*** Opening of DATA ***

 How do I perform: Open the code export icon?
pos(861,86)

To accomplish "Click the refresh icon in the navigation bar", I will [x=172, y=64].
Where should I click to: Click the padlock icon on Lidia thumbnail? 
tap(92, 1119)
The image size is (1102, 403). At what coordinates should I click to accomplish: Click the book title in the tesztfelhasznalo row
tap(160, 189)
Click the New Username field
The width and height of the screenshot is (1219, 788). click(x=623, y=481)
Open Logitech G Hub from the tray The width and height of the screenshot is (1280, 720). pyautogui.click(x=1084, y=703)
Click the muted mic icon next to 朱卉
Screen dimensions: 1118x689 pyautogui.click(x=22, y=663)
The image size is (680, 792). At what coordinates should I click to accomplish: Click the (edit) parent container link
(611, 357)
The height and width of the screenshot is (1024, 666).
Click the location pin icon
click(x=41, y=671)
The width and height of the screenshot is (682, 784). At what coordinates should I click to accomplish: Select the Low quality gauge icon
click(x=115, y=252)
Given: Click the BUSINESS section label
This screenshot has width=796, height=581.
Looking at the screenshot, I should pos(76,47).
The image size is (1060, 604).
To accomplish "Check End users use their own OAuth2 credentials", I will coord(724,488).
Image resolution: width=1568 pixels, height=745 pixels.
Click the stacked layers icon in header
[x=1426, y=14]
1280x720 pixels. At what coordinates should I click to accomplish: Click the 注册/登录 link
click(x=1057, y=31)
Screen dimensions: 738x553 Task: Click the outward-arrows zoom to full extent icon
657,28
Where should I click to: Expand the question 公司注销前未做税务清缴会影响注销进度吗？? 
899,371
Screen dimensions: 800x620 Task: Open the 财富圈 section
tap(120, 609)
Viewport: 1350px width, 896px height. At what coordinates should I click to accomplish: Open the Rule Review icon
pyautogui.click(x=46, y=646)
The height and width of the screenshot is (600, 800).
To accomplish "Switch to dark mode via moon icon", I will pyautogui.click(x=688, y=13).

*** Close of DATA ***

• [EXERCISE BRIEF]: Begin with the line that contains "Screen dimensions: 738x553" and print each line exactly until the data ends, including the last line.

• [WRITTEN ANSWER]:
Screen dimensions: 738x553 Task: Click the outward-arrows zoom to full extent icon
657,28
Where should I click to: Expand the question 公司注销前未做税务清缴会影响注销进度吗？? 
899,371
Screen dimensions: 800x620 Task: Open the 财富圈 section
tap(120, 609)
Viewport: 1350px width, 896px height. At what coordinates should I click to accomplish: Open the Rule Review icon
pyautogui.click(x=46, y=646)
The height and width of the screenshot is (600, 800).
To accomplish "Switch to dark mode via moon icon", I will pyautogui.click(x=688, y=13).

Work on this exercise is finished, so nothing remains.